§ **Extracted text**

>> Start

Some musicians tackle their inner demons onstage and in studio. When Takako Minekawa – whose collaboration with Dustin Wong has just been released – steps up to the mic, though, she’s going toe to toe with her inner sumo wrestler.


by Kyle Mullin


“The ‘sumo wrestler’ is actually a lady who is an actress, wearing a fundoshi and nothing else,” Minekawa says of one of the characters she has created over the years, with the hope of personifying her psyche’s many sides. “This sumo wrestler actress appeared in a dream once and she gave me a letter, then told me to be true to myself, to be myself.”

Such zany declarations might baffle or even alienate some collaborators, but that wasn’t the case for electro composer Dustin Wong. In fact, Minekawa’s quirks left him endlessly inspired as the pair wrote and recorded Toropical Circle, a kaleidoscopic disc brimming with endlessly pretty avant-garde melodies.

The pair met when a mutual friend introduced them after one of Wong’s solo shows in Harajuku in the summer of 2011. Wong says he remembers a “very shy” Minekawa: “We talked about my effects pedals for a little while. She gave me a CD of songs she’d done, and we exchanged email addresses.”

Before long the messages they were swapping turned from pleasantries to something deeply confessional. Wong listened to Minekawa’s amateur demo and was taken aback by her sweetly subtle singing style. But it was her self-psychoanalysis during the pair’s email exchange that truly made him want to work with her.

>> End

§ **Exercise**
List every person named in the article about Takako Minekawa and Dustin Wong. Rely only on the article above when answering.

§ **Dataset content**
>> Start

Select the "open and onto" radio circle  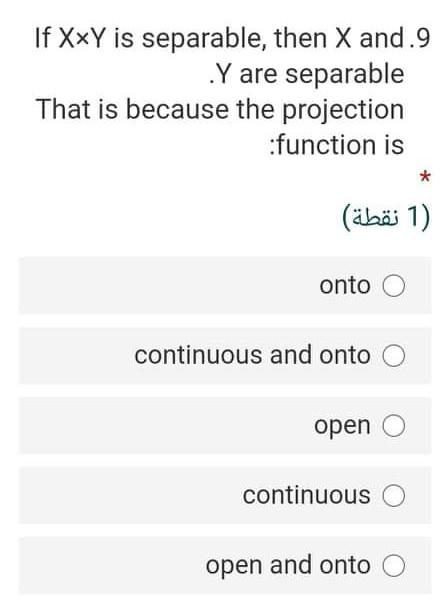click(393, 566)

>> End

§ **Written response**
Takako Minekawa, Dustin Wong, Kyle Mullin